→ Exercise
Reproduce exactly the lines beginning with the line that contains "QS Career Match (56, 1818)" and ending at the final line of the material below.

*** Material for this task ***

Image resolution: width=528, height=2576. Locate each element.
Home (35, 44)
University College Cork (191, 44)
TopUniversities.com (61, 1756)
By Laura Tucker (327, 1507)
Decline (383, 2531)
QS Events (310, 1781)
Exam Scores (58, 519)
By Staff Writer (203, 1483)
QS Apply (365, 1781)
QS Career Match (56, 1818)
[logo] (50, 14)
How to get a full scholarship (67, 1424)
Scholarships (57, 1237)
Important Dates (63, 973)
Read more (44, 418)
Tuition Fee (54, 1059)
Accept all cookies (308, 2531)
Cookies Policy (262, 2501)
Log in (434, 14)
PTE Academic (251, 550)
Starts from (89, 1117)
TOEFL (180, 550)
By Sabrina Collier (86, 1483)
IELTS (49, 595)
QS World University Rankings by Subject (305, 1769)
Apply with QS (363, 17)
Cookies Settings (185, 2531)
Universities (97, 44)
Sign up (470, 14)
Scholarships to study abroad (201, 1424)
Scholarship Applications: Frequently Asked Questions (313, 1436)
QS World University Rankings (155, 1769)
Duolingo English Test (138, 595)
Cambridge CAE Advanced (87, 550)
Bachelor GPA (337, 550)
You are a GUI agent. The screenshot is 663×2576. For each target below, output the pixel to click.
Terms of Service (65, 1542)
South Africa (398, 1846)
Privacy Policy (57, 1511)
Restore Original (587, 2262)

*** End of Material for this task ***

→ Written response
QS Career Match (56, 1818)
[logo] (50, 14)
How to get a full scholarship (67, 1424)
Scholarships (57, 1237)
Important Dates (63, 973)
Read more (44, 418)
Tuition Fee (54, 1059)
Accept all cookies (308, 2531)
Cookies Policy (262, 2501)
Log in (434, 14)
PTE Academic (251, 550)
Starts from (89, 1117)
TOEFL (180, 550)
By Sabrina Collier (86, 1483)
IELTS (49, 595)
QS World University Rankings by Subject (305, 1769)
Apply with QS (363, 17)
Cookies Settings (185, 2531)
Universities (97, 44)
Sign up (470, 14)
Scholarships to study abroad (201, 1424)
Scholarship Applications: Frequently Asked Questions (313, 1436)
QS World University Rankings (155, 1769)
Duolingo English Test (138, 595)
Cambridge CAE Advanced (87, 550)
Bachelor GPA (337, 550)
You are a GUI agent. The screenshot is 663×2576. For each target below, output the pixel to click.
Terms of Service (65, 1542)
South Africa (398, 1846)
Privacy Policy (57, 1511)
Restore Original (587, 2262)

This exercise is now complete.